Fifty four subjects participated in the study. Upon arrival, subjects were seated in individual computer booths and were told that their task would be to evaluate each advertised product in the booklet they were about to receive. After a short computer practice session, they were assigned to either high or low involvement for the pen brand. Involvement was manipulated via two instructions given to subjects just before they examined the ads in the booklet. First, subjects were informed that during a subsequent session they would be asked to choose one of several brands of a product, and that an ad for one of these brands was in the booklet they were about to examine. Second, subjects were told that they would win a cash prize if their evaluation score for this same brand was similar to the overall rating given to the brand by Consumer Reports. The product for the choice task and the cash prize was varied: it was the ball point pen for the high involvement condition and a different product for the low involvement condition (see Celsi and Olson 1988; Maheswaran and Sternthal 1990 for a similar procedure).

Subjects examined the ads in the booklet one at a time at their own pace, and reported their brand evaluation on a 9-point scale (very poor-very good) by pressing the appropriate number on their keyboard. The computer automatically timed each evaluation. This procedure was carefully controlled to minimize any extraneous effects on the response times.

Next, after a five minute distraction task, subjects responded to three measures of "felt" involvement (Celsi and Olson 1988) on 9-point scales (not at all interested-very much interested in the product; not at all attentive-very much attentive to information; not at all concerned-very much concerned about the accuracy of the evaluation). Since these measures were highly inter-correlated (alpha=.82), the responses were averaged to construct a composite measure of felt involvement. Finally, subjects were asked to recall the original information for the pen brand. Recalled items were scored by two independent judges and the inter-judge agreement was 88.8%. Disagreements were resolved through discussion.

Results

Subjects in the high involvement conditions reported a higher level of felt involvement than those in the low involvement conditions (M=6.32 versus 5.19, F(1,53)=5.51, p<.05), indicating that the involvement manipulation was successful. An ANOVA on response times for evaluations revealed a significant effect for involvement (F=6.32, p<.05). As expected, involved subjects took longer to evaluate the brand than did uninvolved subjects (M=35.3 versus 26.7 seconds). Furthermore, involved subjects recalled more than did uninvolved subjects (M=3.41 versus 2.63, (F(1,26)=4.19, p<.10). In sum, the response time and recall data suggest that involved subjects processed product information more carefully in making on-line evaluations than uninvolved subjects.

MAIN STUDY

A key prediction of the ELM is that "central" message cues (e.g., message quality) have a stronger effect on involved audiences, while "peripheral" cues (e.g., source credibility) are more impactful on uninvolved audiences. We tested these predictions under conditions where subjects were clearly forming on-line brand evaluations. Results consistent with the ELM predictions should provide stronger support for the ELM than has been achieved in previous tests.

Method

Subjects and Design. A total of 144 male and female undergraduate students participated in the experiment for course credit. Of these, 138 provided usable responses. The design was a 2 (high/low involvement) by 2 (strong/weak ad message) by 2 (high/moderate source credibility) factorial.
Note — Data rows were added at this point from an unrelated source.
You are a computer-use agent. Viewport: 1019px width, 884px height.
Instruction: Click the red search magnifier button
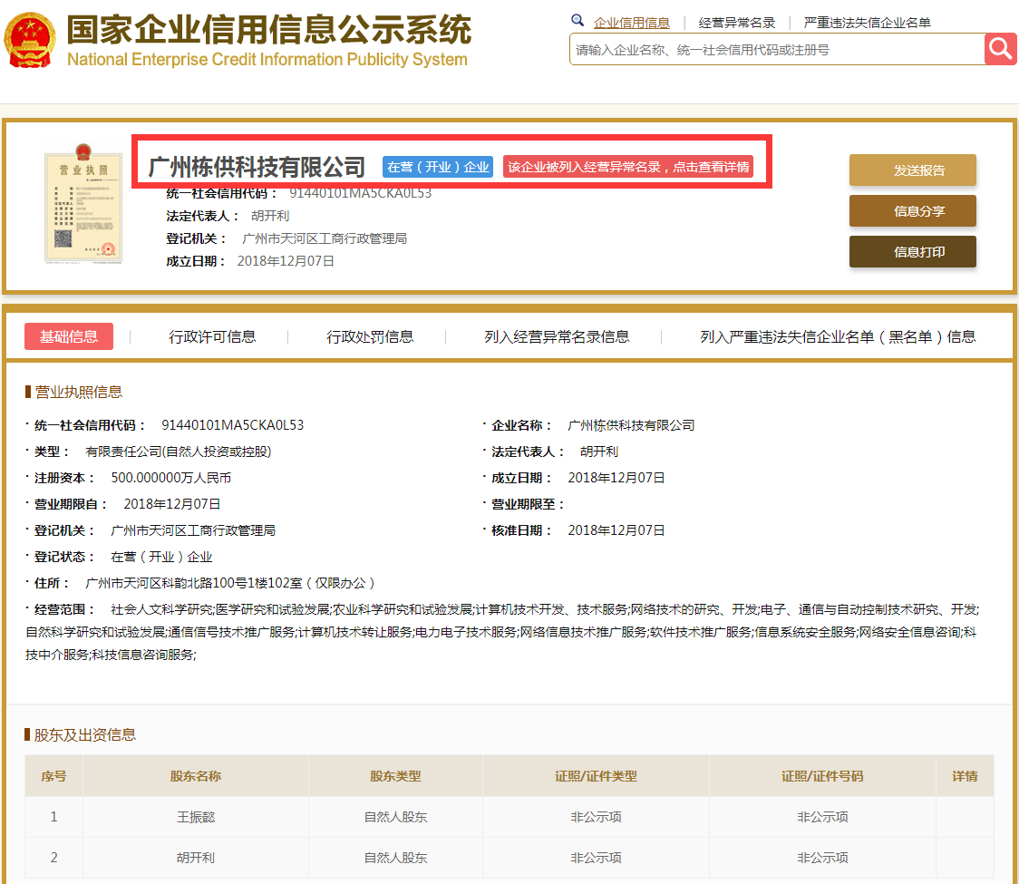(x=1000, y=49)
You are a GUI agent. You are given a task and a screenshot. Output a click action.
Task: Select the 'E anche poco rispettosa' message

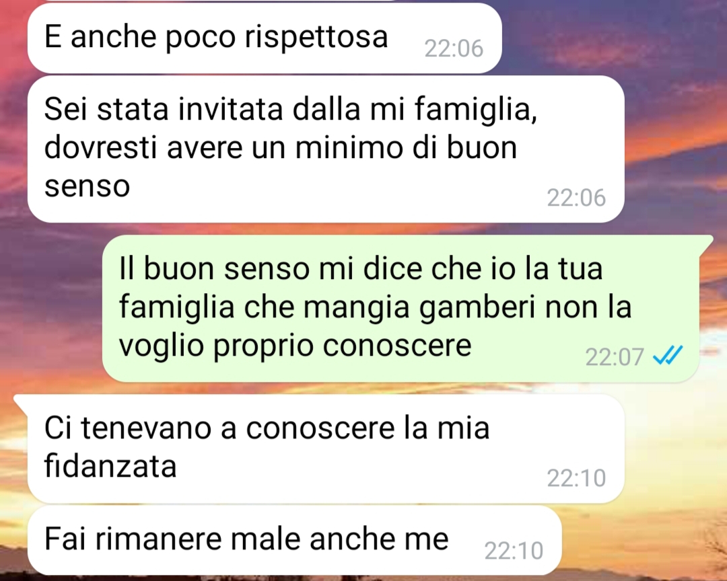(x=265, y=38)
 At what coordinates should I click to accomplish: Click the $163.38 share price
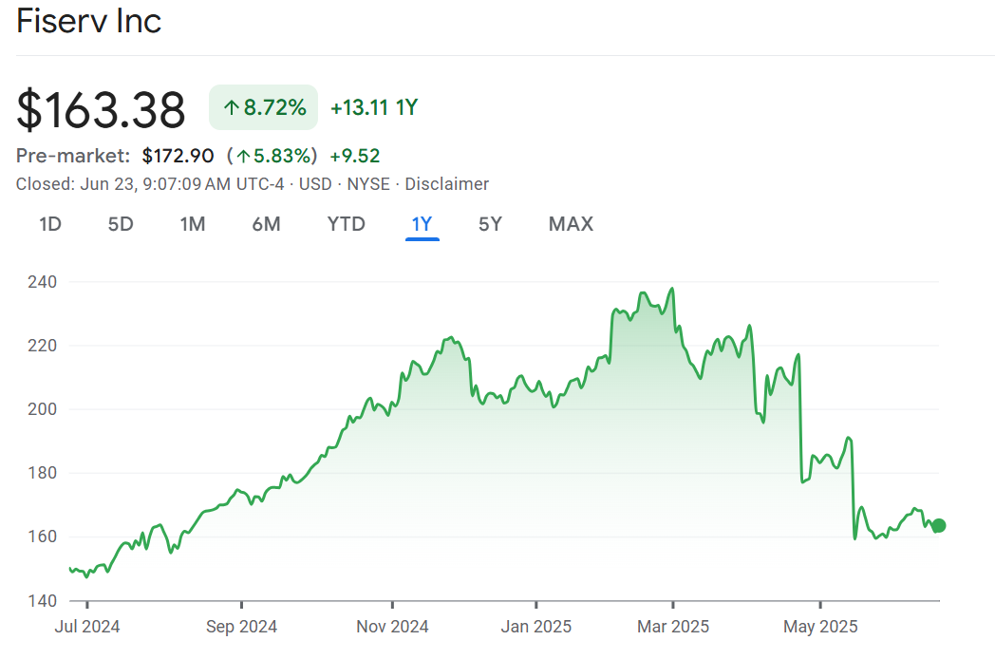pos(101,110)
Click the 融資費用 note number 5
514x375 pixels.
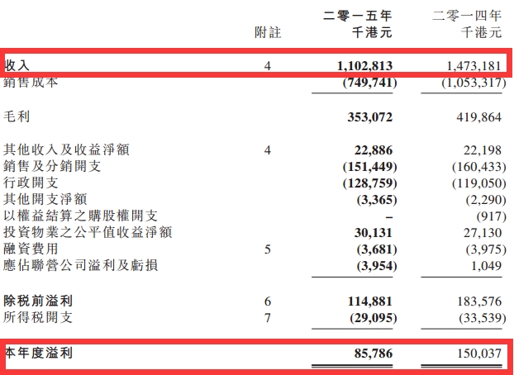(267, 249)
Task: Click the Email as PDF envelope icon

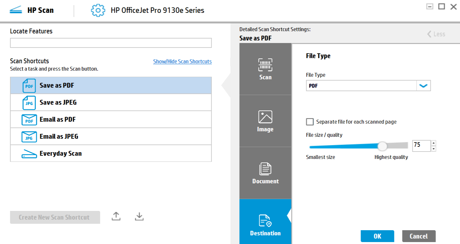Action: 29,119

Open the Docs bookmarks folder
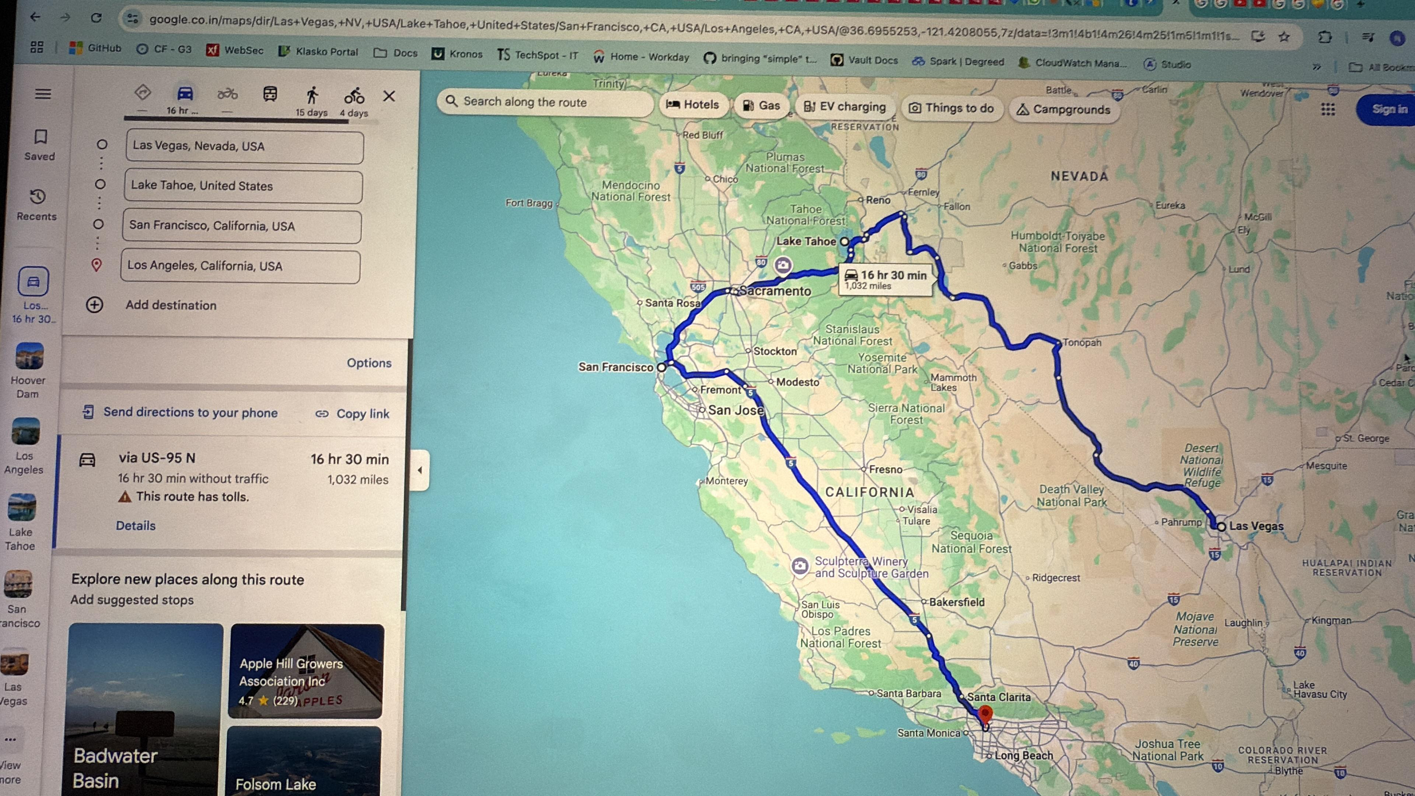(396, 53)
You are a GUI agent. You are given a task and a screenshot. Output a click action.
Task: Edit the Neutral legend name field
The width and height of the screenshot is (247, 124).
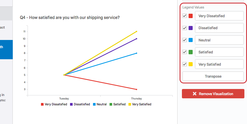[x=219, y=40]
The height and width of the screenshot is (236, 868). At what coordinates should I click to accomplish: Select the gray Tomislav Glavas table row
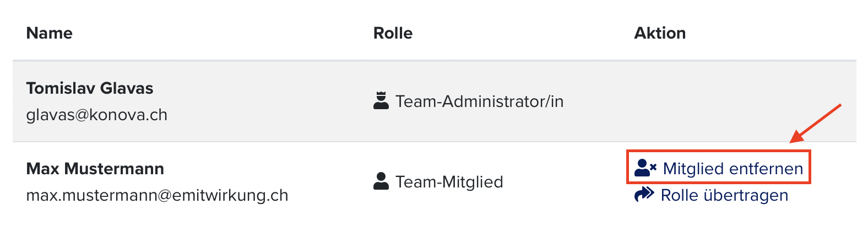[435, 101]
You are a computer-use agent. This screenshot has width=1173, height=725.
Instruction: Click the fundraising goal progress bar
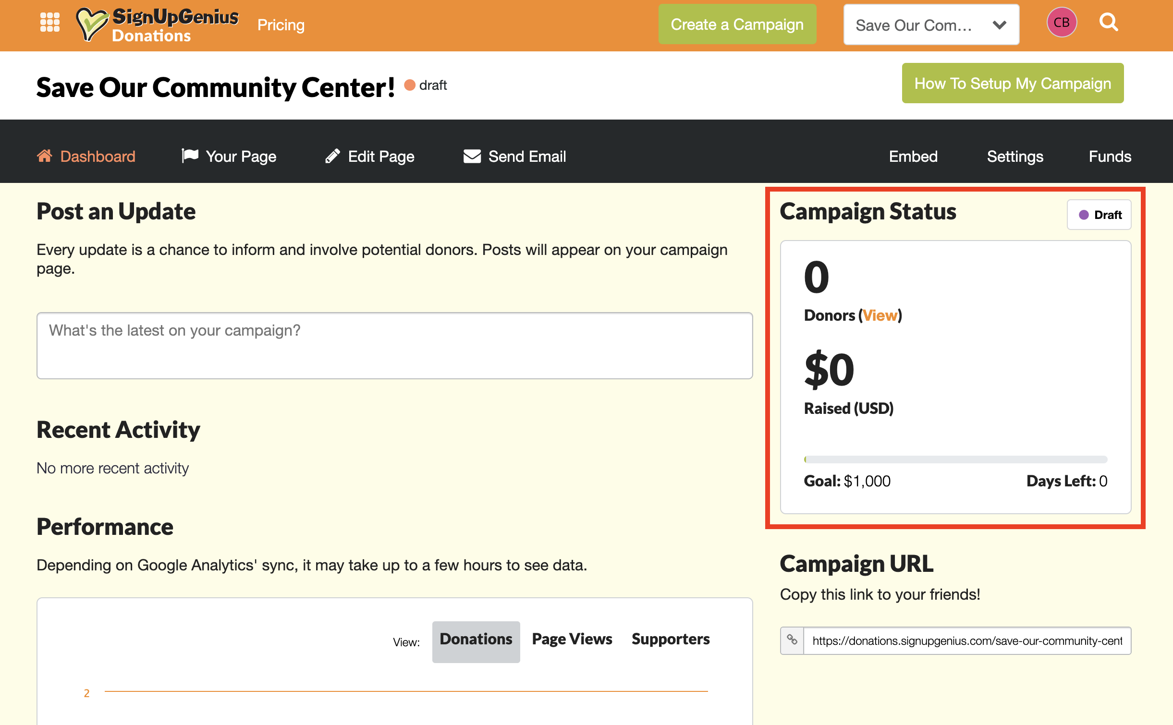tap(955, 459)
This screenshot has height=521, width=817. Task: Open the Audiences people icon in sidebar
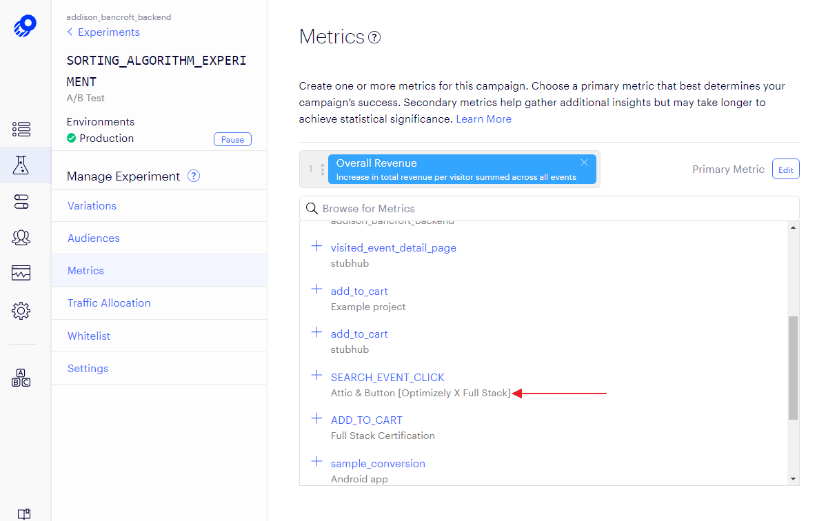(x=21, y=237)
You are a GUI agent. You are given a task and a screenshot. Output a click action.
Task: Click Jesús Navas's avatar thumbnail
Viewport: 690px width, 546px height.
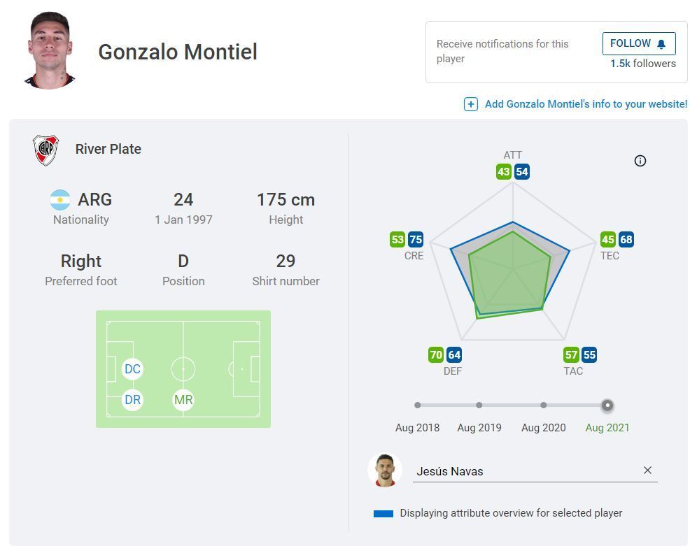pyautogui.click(x=384, y=470)
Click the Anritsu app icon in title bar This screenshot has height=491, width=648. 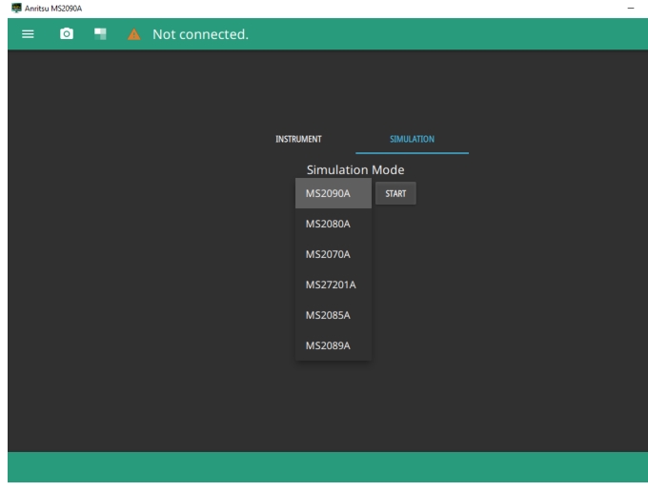[10, 9]
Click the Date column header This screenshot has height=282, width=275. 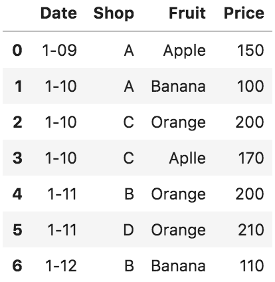(x=58, y=13)
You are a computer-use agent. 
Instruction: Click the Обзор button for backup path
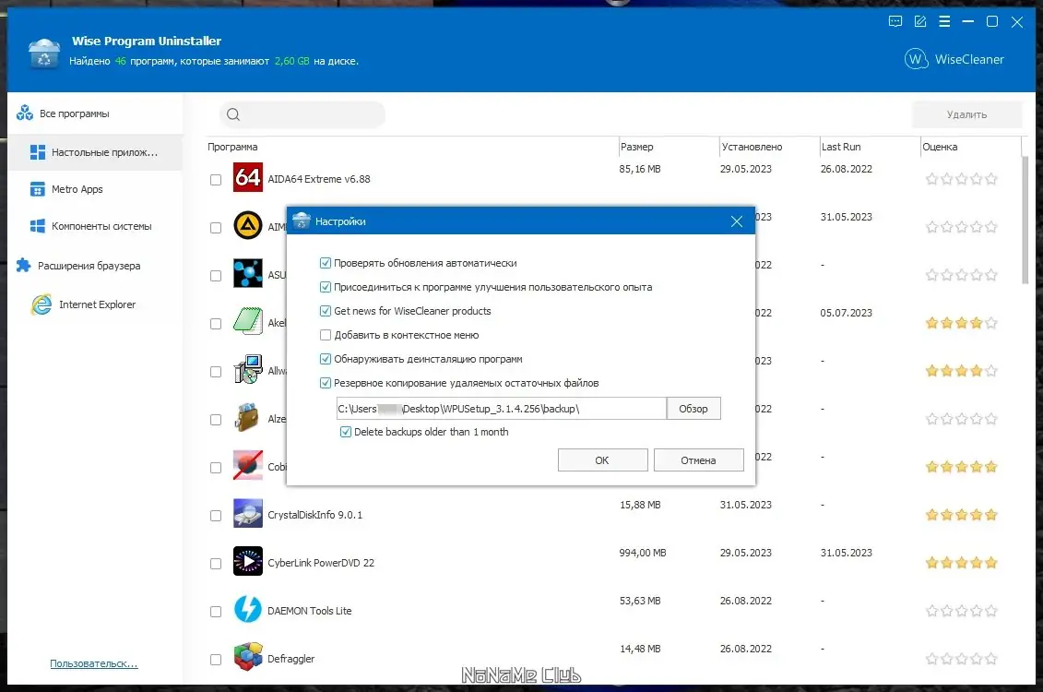(693, 408)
Procedure. Upon arrival, subjects were randomly assigned to one of the eight experimental conditions. All subjects received a folder containing: (a) an introduction booklet, which described the general purpose of the study, experimental tasks, and lottery procedures designed to manipulate involvement, (b) an ad booklet, which contained eight mock ads including an ad for a running shoe brand (target ad), and (c) a dependent measure booklet.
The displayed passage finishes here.